Se trattata tempestivamente e correttamente, la frattura può consolidare in circa 10-16 settimane. Tuttavia, le complicazioni sono frequenti:

  • Pseudoartrosi: si verifica quando l'osso non guarisce e i frammenti rimangono mobili. Questo porta a dolore cronico e perdita di funzione.
  • Necrosi avascolare (Malattia di Preiser): il polo prossimale muore a causa della mancanza di sangue, collassando su se stesso.
  • Artrosi post-traumatica: L'instabilità del carpo e il malallineamento portano a un'usura precoce delle cartilagini del polso, causando dolore cronico e scricchiolii articolari.

Il ritorno alle attività sportive agonistiche o ai lavori pesanti richiede solitamente dai 4 ai 6 mesi, previo controllo radiografico o TC che confermi la completa unione ossea.

Prevenzione

Prevenire le lesioni allo scafoide significa ridurre l'impatto dei traumi al polso:

  • Protezioni sportive: L'uso di polsiere rigide è fondamentale per chi pratica snowboard, skateboard o pattinaggio in linea.
  • Tecnica di caduta: Imparare a rotolare durante una caduta invece di opporre le mani tese può distribuire l'energia dell'impatto.
  • Salute ossea: Mantenere buoni livelli di Vitamina D e Calcio per prevenire l'osteoporosi.
  • Sicurezza sul lavoro: Utilizzare dispositivi di protezione individuale adeguati in contesti industriali o edilizi.

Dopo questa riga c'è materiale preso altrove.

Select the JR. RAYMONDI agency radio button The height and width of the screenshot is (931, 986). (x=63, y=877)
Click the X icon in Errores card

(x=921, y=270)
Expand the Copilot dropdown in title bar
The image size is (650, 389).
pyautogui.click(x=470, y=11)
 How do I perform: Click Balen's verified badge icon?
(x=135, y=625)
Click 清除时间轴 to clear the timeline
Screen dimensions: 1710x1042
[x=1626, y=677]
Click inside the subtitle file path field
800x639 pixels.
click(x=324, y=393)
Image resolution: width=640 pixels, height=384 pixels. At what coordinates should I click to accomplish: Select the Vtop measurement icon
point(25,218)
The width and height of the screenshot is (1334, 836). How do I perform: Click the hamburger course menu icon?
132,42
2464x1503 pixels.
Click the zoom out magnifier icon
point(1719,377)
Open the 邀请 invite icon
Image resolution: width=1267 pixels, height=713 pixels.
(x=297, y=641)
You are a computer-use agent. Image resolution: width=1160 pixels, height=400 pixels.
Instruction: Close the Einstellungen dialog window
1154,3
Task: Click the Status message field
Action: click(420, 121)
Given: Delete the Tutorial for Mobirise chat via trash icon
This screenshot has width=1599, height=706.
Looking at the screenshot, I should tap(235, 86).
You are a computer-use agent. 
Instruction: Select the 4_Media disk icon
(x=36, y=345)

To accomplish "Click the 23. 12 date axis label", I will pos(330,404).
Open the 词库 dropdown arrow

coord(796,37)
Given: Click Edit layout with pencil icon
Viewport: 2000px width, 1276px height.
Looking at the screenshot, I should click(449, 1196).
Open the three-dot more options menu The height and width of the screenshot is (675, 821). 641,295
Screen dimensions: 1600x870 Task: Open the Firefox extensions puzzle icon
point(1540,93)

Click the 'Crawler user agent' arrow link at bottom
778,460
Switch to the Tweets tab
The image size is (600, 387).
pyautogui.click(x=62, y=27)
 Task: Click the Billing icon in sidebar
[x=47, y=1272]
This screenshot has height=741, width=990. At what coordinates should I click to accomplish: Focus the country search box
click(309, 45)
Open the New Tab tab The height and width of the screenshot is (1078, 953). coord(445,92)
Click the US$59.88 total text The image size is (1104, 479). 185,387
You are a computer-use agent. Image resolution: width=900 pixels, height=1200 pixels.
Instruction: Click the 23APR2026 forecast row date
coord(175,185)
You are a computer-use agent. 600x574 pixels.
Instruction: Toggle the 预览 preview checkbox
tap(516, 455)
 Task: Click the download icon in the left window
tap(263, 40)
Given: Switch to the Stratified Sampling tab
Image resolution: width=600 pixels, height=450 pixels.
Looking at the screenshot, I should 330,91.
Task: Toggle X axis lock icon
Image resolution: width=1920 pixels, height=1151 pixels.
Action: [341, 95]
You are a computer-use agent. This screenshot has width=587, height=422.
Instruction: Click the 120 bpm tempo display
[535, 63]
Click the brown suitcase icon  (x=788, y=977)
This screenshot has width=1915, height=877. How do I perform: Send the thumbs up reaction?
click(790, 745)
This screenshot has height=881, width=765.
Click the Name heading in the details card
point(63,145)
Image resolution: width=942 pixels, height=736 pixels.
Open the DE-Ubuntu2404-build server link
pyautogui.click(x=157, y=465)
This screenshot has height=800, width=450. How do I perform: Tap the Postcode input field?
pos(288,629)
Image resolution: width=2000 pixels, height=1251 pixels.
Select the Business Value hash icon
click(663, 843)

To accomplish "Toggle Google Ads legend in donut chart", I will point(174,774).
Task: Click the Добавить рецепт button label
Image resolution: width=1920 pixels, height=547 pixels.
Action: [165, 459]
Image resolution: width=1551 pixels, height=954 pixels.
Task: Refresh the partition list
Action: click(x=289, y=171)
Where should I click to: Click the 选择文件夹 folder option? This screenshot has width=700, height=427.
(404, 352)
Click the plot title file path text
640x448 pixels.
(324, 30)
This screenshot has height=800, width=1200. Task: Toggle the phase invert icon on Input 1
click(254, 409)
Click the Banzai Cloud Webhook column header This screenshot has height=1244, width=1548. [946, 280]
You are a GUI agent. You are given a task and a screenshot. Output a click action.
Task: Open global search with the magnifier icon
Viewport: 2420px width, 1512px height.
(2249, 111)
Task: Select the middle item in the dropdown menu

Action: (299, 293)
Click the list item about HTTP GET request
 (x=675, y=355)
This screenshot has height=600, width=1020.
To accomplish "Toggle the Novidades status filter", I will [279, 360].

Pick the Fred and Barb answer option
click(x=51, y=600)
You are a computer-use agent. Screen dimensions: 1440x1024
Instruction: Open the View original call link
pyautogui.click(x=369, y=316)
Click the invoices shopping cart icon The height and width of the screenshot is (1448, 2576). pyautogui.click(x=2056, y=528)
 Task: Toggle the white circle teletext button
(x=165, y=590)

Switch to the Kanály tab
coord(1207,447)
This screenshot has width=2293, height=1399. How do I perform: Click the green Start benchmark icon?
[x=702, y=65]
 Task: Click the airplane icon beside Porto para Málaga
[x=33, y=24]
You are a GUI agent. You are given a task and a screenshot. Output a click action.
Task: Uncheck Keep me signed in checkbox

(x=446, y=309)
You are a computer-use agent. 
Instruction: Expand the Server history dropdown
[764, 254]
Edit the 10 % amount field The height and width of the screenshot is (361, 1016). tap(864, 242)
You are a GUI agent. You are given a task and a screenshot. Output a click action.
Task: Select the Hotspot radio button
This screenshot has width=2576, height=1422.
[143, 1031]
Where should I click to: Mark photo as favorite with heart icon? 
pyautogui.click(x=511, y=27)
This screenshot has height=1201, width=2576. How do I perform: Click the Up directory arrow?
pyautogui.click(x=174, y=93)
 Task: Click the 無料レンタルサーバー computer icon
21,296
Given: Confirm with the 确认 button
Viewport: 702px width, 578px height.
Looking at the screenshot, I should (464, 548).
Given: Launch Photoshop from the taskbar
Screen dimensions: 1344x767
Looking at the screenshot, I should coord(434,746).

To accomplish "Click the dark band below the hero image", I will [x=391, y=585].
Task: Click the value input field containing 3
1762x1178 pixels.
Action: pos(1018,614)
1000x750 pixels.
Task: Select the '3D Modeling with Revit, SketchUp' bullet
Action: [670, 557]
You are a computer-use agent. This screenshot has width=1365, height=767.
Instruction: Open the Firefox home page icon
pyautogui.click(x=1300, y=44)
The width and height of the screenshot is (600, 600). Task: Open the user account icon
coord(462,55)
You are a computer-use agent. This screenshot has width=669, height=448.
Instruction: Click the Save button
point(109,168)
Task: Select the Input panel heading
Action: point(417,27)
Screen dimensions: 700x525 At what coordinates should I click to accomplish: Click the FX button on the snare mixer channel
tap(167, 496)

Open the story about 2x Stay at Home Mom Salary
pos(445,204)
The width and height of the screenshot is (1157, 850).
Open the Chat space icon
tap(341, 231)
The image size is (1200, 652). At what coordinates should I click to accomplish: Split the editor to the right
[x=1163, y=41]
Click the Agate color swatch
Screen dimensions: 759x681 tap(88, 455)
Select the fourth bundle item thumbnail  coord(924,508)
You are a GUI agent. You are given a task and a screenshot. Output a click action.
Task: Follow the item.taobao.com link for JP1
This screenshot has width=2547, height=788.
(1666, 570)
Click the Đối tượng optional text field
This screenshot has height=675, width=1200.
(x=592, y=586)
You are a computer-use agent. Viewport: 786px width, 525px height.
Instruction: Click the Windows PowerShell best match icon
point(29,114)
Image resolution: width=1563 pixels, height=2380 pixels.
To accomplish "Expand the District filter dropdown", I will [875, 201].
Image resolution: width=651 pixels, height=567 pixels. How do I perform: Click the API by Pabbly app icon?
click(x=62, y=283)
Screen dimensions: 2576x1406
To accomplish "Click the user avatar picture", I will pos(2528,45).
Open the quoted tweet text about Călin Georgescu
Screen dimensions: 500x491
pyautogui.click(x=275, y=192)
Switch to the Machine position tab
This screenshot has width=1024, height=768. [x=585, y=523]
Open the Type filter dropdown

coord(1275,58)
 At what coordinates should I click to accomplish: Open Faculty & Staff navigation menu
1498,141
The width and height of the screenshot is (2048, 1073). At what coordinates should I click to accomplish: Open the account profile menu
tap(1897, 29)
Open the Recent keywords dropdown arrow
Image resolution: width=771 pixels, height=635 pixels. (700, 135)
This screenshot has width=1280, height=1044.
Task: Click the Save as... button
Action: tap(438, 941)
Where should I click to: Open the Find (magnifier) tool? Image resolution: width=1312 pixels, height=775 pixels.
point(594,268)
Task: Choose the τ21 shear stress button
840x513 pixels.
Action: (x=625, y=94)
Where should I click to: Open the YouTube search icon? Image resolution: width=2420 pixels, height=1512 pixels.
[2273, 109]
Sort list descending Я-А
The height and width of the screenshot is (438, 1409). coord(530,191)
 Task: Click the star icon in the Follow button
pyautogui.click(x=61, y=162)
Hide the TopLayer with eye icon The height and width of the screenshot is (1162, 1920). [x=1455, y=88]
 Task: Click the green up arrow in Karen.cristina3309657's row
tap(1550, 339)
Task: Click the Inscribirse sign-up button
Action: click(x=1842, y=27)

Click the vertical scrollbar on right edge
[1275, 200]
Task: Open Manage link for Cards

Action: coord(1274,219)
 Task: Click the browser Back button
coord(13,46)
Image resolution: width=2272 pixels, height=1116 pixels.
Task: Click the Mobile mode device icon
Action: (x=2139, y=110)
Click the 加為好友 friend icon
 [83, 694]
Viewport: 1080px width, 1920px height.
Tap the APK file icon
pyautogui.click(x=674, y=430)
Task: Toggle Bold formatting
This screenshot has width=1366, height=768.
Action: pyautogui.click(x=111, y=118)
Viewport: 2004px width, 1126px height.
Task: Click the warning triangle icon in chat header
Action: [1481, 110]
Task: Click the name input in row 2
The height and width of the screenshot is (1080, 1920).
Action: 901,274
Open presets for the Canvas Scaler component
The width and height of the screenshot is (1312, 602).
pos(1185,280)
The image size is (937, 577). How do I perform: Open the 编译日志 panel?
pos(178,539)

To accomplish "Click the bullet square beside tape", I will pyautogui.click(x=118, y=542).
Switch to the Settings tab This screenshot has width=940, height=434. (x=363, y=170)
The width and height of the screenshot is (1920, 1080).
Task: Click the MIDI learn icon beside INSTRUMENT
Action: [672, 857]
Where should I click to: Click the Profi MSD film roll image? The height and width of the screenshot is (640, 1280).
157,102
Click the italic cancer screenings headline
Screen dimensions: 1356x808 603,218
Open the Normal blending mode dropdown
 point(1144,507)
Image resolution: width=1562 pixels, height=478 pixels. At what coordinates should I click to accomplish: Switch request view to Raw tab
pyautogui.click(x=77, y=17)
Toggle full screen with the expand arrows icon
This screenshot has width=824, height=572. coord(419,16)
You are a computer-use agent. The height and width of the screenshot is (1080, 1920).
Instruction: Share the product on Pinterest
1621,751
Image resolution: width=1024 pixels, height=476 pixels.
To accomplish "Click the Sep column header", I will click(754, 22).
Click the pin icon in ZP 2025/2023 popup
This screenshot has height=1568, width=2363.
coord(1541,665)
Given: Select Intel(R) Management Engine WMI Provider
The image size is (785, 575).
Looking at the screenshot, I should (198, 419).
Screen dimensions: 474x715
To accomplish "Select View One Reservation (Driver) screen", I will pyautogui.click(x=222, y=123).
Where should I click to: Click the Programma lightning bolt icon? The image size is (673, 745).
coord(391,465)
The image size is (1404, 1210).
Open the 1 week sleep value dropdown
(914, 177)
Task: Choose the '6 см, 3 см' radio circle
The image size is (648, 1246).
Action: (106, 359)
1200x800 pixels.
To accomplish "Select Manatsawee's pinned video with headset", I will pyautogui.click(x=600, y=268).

Quando Consultare un Medico

È fondamentale non sottovalutare mai un trauma al polso, anche se sembra lieve. È necessario consultare un medico o recarsi in pronto soccorso se:

  • Il dolore al polso persiste per più di 48-72 ore dopo una caduta.
  • Si avverte un dolore acuto premendo nella tabacchiera anatomica.
  • Il gonfiore non diminuisce con il ghiaccio e il riposo.
  • Si nota una significativa perdita di forza nella mano.
  • Il polso appare rigido e i movimenti sono limitati.

Una diagnosi precoce (entro i primi 7-10 giorni) è il fattore più importante per evitare interventi chirurgici complessi e prevenire la disabilità permanente del polso.